▶ **Supplied material**
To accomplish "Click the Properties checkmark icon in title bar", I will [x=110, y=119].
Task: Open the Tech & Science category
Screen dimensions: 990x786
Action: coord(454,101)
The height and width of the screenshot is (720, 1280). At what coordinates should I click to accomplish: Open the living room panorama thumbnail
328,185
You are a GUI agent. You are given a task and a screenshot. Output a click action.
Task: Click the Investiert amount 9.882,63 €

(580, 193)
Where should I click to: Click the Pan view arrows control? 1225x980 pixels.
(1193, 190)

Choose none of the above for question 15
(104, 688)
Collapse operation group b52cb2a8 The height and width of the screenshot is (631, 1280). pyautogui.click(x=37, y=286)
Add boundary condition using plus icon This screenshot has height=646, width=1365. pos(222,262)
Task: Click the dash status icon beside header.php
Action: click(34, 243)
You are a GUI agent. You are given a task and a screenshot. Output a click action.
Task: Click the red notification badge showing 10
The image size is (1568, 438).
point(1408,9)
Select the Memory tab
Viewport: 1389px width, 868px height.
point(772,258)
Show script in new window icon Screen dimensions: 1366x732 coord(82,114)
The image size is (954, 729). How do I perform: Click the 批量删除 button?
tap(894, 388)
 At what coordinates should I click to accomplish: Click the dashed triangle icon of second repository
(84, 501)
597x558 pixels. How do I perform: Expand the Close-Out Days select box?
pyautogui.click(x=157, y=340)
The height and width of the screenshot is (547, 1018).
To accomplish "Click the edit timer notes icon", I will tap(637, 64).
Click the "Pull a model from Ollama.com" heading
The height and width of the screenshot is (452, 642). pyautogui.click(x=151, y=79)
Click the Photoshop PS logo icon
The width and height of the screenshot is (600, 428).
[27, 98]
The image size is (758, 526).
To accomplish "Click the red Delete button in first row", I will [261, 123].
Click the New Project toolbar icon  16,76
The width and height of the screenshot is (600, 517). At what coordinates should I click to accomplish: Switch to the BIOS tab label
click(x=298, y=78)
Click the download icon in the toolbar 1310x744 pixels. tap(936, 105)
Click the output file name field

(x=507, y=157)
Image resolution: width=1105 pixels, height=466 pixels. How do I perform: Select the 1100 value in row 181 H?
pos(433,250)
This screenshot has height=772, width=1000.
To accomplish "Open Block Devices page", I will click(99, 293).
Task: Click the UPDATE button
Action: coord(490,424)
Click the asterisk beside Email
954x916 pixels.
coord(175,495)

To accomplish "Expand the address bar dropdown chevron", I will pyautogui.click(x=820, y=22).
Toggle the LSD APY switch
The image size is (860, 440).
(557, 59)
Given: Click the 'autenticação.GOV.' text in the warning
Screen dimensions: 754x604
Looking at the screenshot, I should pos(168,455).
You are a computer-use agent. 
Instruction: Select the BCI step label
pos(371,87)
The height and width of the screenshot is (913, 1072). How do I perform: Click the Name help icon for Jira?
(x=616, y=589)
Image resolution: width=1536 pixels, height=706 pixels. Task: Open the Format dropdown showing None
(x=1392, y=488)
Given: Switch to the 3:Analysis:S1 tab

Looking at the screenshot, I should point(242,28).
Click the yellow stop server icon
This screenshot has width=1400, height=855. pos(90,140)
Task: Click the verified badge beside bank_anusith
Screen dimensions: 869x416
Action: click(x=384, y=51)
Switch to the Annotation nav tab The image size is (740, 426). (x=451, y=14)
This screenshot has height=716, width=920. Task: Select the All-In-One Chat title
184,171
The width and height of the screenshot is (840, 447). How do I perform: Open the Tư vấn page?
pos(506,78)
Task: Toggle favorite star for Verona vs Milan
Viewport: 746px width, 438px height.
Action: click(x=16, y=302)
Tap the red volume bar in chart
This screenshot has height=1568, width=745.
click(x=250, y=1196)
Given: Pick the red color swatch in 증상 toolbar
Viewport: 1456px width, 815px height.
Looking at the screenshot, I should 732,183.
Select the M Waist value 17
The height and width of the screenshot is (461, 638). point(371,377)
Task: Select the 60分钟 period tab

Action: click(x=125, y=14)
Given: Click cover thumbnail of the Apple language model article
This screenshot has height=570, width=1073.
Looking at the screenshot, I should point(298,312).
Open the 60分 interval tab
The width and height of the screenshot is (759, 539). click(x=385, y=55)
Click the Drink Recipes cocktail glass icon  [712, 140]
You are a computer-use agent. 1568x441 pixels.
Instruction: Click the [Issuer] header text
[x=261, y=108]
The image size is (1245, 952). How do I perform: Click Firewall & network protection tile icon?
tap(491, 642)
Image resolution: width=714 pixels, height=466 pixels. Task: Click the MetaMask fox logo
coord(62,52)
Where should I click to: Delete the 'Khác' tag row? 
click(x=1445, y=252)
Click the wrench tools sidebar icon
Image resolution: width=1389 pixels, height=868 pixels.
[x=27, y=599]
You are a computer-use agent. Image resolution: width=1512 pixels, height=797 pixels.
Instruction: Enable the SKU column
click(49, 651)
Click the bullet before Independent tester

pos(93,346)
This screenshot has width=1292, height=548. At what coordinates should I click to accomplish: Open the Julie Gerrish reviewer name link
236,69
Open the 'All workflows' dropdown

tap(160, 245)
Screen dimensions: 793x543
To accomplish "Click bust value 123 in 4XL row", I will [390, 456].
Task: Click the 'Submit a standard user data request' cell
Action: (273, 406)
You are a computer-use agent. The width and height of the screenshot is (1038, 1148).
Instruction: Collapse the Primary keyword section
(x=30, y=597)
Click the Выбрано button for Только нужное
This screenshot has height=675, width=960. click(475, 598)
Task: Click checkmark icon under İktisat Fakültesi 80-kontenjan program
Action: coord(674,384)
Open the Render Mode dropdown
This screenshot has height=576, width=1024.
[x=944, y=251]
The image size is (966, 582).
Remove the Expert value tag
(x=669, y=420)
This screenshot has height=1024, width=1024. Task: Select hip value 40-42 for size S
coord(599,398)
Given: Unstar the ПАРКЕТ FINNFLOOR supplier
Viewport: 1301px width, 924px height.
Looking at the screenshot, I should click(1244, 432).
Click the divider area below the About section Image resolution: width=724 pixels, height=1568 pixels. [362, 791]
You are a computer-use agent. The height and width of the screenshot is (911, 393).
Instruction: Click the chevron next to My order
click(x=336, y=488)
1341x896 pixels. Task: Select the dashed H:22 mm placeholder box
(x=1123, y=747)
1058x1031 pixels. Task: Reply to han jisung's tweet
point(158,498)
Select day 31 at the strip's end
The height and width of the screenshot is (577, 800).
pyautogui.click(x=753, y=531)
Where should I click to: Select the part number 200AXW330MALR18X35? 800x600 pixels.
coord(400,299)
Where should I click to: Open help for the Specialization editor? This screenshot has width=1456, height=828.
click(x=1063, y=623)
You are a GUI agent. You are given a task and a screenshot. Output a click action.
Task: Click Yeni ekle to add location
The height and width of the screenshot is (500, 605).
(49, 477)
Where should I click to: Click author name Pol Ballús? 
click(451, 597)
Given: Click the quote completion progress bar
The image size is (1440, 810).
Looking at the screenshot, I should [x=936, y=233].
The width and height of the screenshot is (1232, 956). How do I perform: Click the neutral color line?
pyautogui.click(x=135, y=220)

▶ **Task brief**
An exact retyping of the full listing is required.

▶ **Solution for this exercise**
To accomplish "Click the Properties checkmark icon in title bar", I will [x=110, y=119].
Task: Open the Tech & Science category
Screen dimensions: 990x786
Action: coord(454,101)
The height and width of the screenshot is (720, 1280). At what coordinates should I click to accomplish: Open the living room panorama thumbnail
328,185
You are a GUI agent. You are given a task and a screenshot. Output a click action.
Task: Click the Investiert amount 9.882,63 €

(580, 193)
Where should I click to: Click the Pan view arrows control? 1225x980 pixels.
(1193, 190)

Choose none of the above for question 15
(104, 688)
Collapse operation group b52cb2a8 The height and width of the screenshot is (631, 1280). pyautogui.click(x=37, y=286)
Add boundary condition using plus icon This screenshot has height=646, width=1365. pos(222,262)
Task: Click the dash status icon beside header.php
Action: click(34, 243)
You are a GUI agent. You are given a task and a screenshot. Output a click action.
Task: Click the red notification badge showing 10
The image size is (1568, 438).
point(1408,9)
Select the Memory tab
Viewport: 1389px width, 868px height.
point(772,258)
Show script in new window icon Screen dimensions: 1366x732 coord(82,114)
The image size is (954, 729). How do I perform: Click the 批量删除 button?
tap(894, 388)
 At what coordinates should I click to accomplish: Click the dashed triangle icon of second repository
(84, 501)
597x558 pixels. How do I perform: Expand the Close-Out Days select box?
pyautogui.click(x=157, y=340)
The height and width of the screenshot is (547, 1018).
To accomplish "Click the edit timer notes icon", I will tap(637, 64).
Click the "Pull a model from Ollama.com" heading
The height and width of the screenshot is (452, 642). pyautogui.click(x=151, y=79)
Click the Photoshop PS logo icon
The width and height of the screenshot is (600, 428).
[27, 98]
The image size is (758, 526).
To accomplish "Click the red Delete button in first row", I will [261, 123].
Click the New Project toolbar icon  16,76
The width and height of the screenshot is (600, 517). At what coordinates should I click to accomplish: Switch to the BIOS tab label
click(x=298, y=78)
Click the download icon in the toolbar 1310x744 pixels. tap(936, 105)
Click the output file name field

(x=507, y=157)
Image resolution: width=1105 pixels, height=466 pixels. How do I perform: Select the 1100 value in row 181 H?
pos(433,250)
This screenshot has height=772, width=1000.
To accomplish "Open Block Devices page", I will click(99, 293).
Task: Click the UPDATE button
Action: coord(490,424)
Click the asterisk beside Email
954x916 pixels.
coord(175,495)

To accomplish "Expand the address bar dropdown chevron", I will pyautogui.click(x=820, y=22).
Toggle the LSD APY switch
The image size is (860, 440).
(557, 59)
Given: Click the 'autenticação.GOV.' text in the warning
Screen dimensions: 754x604
Looking at the screenshot, I should pos(168,455).
You are a computer-use agent. 
Instruction: Select the BCI step label
pos(371,87)
The height and width of the screenshot is (913, 1072). How do I perform: Click the Name help icon for Jira?
(x=616, y=589)
Image resolution: width=1536 pixels, height=706 pixels. Task: Open the Format dropdown showing None
(x=1392, y=488)
Given: Switch to the 3:Analysis:S1 tab

Looking at the screenshot, I should point(242,28).
Click the yellow stop server icon
This screenshot has width=1400, height=855. pos(90,140)
Task: Click the verified badge beside bank_anusith
Screen dimensions: 869x416
Action: click(x=384, y=51)
Switch to the Annotation nav tab The image size is (740, 426). (x=451, y=14)
This screenshot has height=716, width=920. Task: Select the All-In-One Chat title
184,171
The width and height of the screenshot is (840, 447). How do I perform: Open the Tư vấn page?
pos(506,78)
Task: Toggle favorite star for Verona vs Milan
Viewport: 746px width, 438px height.
Action: click(x=16, y=302)
Tap the red volume bar in chart
This screenshot has height=1568, width=745.
click(x=250, y=1196)
Given: Pick the red color swatch in 증상 toolbar
Viewport: 1456px width, 815px height.
Looking at the screenshot, I should 732,183.
Select the M Waist value 17
The height and width of the screenshot is (461, 638). point(371,377)
Task: Select the 60分钟 period tab

Action: click(x=125, y=14)
Given: Click cover thumbnail of the Apple language model article
This screenshot has height=570, width=1073.
Looking at the screenshot, I should point(298,312).
Open the 60分 interval tab
The width and height of the screenshot is (759, 539). click(x=385, y=55)
Click the Drink Recipes cocktail glass icon  [712, 140]
You are a computer-use agent. 1568x441 pixels.
Instruction: Click the [Issuer] header text
[x=261, y=108]
The image size is (1245, 952). How do I perform: Click Firewall & network protection tile icon?
tap(491, 642)
Image resolution: width=714 pixels, height=466 pixels. Task: Click the MetaMask fox logo
coord(62,52)
Where should I click to: Delete the 'Khác' tag row? 
click(x=1445, y=252)
Click the wrench tools sidebar icon
Image resolution: width=1389 pixels, height=868 pixels.
[x=27, y=599]
You are a computer-use agent. Image resolution: width=1512 pixels, height=797 pixels.
Instruction: Enable the SKU column
click(49, 651)
Click the bullet before Independent tester

pos(93,346)
This screenshot has width=1292, height=548. At what coordinates should I click to accomplish: Open the Julie Gerrish reviewer name link
236,69
Open the 'All workflows' dropdown

tap(160, 245)
Screen dimensions: 793x543
To accomplish "Click bust value 123 in 4XL row", I will [390, 456].
Task: Click the 'Submit a standard user data request' cell
Action: (273, 406)
You are a computer-use agent. The width and height of the screenshot is (1038, 1148).
Instruction: Collapse the Primary keyword section
(x=30, y=597)
Click the Выбрано button for Только нужное
This screenshot has height=675, width=960. click(475, 598)
Task: Click checkmark icon under İktisat Fakültesi 80-kontenjan program
Action: coord(674,384)
Open the Render Mode dropdown
This screenshot has height=576, width=1024.
[x=944, y=251]
The image size is (966, 582).
Remove the Expert value tag
(x=669, y=420)
This screenshot has height=1024, width=1024. Task: Select hip value 40-42 for size S
coord(599,398)
Given: Unstar the ПАРКЕТ FINNFLOOR supplier
Viewport: 1301px width, 924px height.
Looking at the screenshot, I should click(1244, 432).
Click the divider area below the About section Image resolution: width=724 pixels, height=1568 pixels. [362, 791]
You are a computer-use agent. The height and width of the screenshot is (911, 393).
Instruction: Click the chevron next to My order
click(x=336, y=488)
1341x896 pixels. Task: Select the dashed H:22 mm placeholder box
(x=1123, y=747)
1058x1031 pixels. Task: Reply to han jisung's tweet
point(158,498)
Select day 31 at the strip's end
The height and width of the screenshot is (577, 800).
pyautogui.click(x=753, y=531)
Where should I click to: Select the part number 200AXW330MALR18X35? 800x600 pixels.
coord(400,299)
Where should I click to: Open help for the Specialization editor? This screenshot has width=1456, height=828.
click(x=1063, y=623)
You are a GUI agent. You are given a task and a screenshot. Output a click action.
Task: Click Yeni ekle to add location
The height and width of the screenshot is (500, 605).
(49, 477)
Where should I click to: Click author name Pol Ballús? 
click(451, 597)
Given: Click the quote completion progress bar
The image size is (1440, 810).
Looking at the screenshot, I should [x=936, y=233].
The width and height of the screenshot is (1232, 956). How do I perform: Click the neutral color line?
pyautogui.click(x=135, y=220)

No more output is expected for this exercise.